Self-assembling anti-cancer molecules created in minutesadmin
A simple method that involves making artificial anit-cancer molecules that act as the properties of one of the body’s natural defence systems has been developed by researchers. Molecules that are built similar to peptides, which are naturally produced in the body to fight cancer and infection, have been created by Professor Peter Scott at the University of Warwick, UK and his team. The molecules that were produced seemed to have been success in fighting off against colon cancer cells in laboratory tests, in collaboration with Roger Phillips at the Institute of Cancer Therapeutics, Bradford, UK. This study was published in Nature Chemistry.

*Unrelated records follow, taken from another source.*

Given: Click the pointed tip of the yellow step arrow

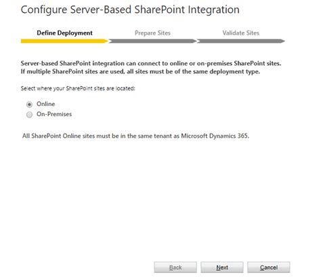Looking at the screenshot, I should (106, 41).
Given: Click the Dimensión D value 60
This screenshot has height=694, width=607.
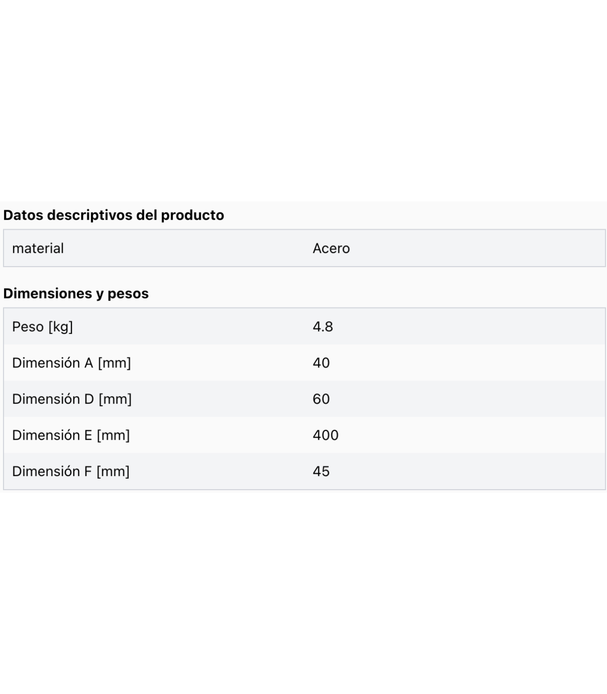Looking at the screenshot, I should click(321, 399).
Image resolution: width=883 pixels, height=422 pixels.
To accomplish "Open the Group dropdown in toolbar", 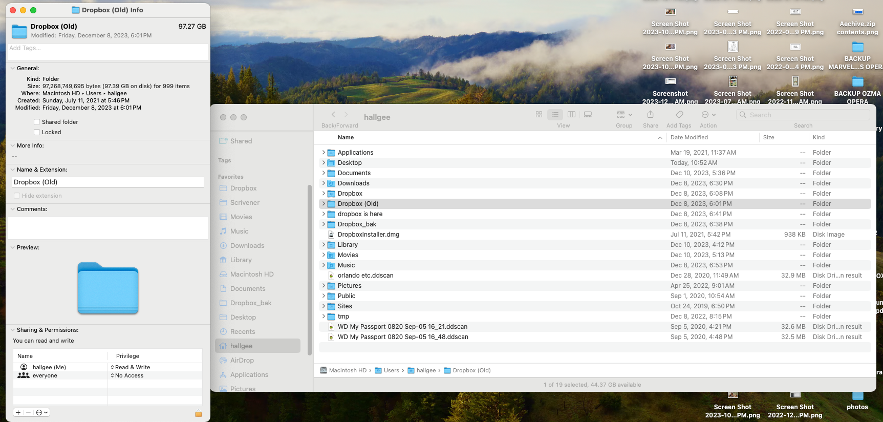I will (x=624, y=115).
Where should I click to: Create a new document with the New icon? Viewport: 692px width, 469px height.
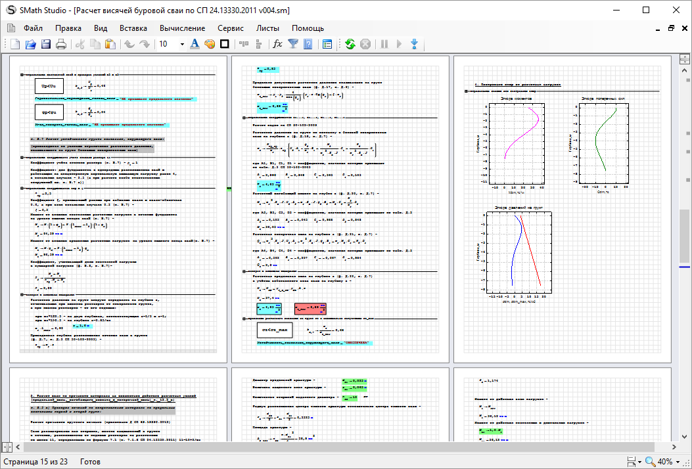click(14, 44)
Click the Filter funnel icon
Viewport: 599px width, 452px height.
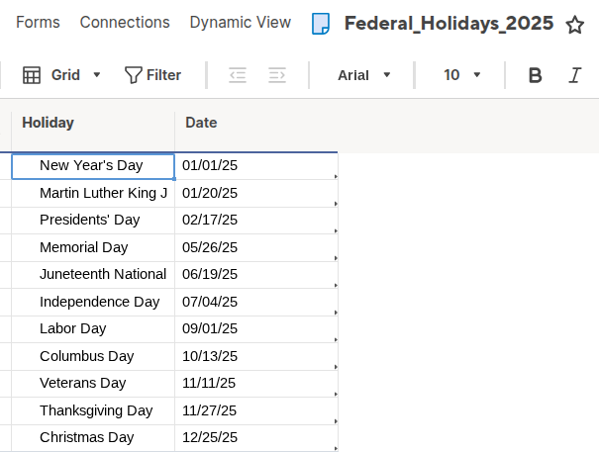(133, 75)
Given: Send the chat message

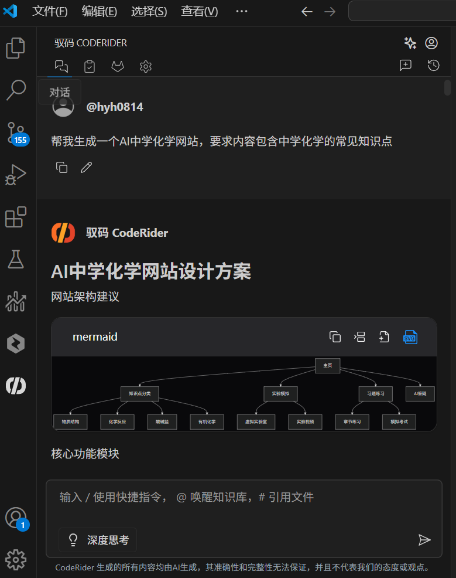Looking at the screenshot, I should click(x=424, y=540).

In the past it is known that artificial peptides have been difficult and expensive to handle in large amounts. This new process only takes a few minutes and is not expensive. Peptides are quickly neutralised by the body’s biochemical defences before they can do their job when they are made as drugs. This new method has been able to correct these situations by being both rational and producing very stable molecules. The new peptides mimics are called triplexes and have a similar 3D helix form to original peptides. “The chemistry involved is like throwing Lego blocks into a bag, giving them a shake, and finding that you made a model of the Death Star” says Professor Scott. “The design to achieve that takes some thought and computing power, but once you’ve worked it out the method can be used to make a lot of complicated molecular objects.” Professor Scott says describes the process of developing this new method: “When the organic chemicals involved, an amino alcohol derivative and a picoline, are mixed with iron chloride in a solvent, such as water or methanol, they form strong bonds and are designed to naturally fold together in minutes to form a helix. It’s all thermodynamically downhill. The assembly instructions are encoded in the chemicals themselves.” “Once the solvent has been removed we are left with the peptide mimics in the form of crystals”, says Professor Scott.

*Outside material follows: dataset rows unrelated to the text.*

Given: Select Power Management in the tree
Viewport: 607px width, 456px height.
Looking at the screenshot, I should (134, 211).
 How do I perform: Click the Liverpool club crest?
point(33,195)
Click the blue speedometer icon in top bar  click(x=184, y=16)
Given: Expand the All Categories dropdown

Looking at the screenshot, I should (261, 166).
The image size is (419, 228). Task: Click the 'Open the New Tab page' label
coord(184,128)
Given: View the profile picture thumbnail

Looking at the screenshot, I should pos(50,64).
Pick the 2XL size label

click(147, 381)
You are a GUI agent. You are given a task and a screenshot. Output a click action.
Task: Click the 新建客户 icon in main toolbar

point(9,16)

“There are no complicated separations to do, and unlike a Lego model kit there are no mysterious bits left over. In practical terms, the chemistry is pretty conventional. The beauty is that these big molecules assemble themselves. Nature uses this kind of self-assembly to make complex asymmetric molecules like proteins all the time, but doing it artificially is a major challenge.”Though this new method has been seen as a success, further research will have to be conducted before officially putting this method to work.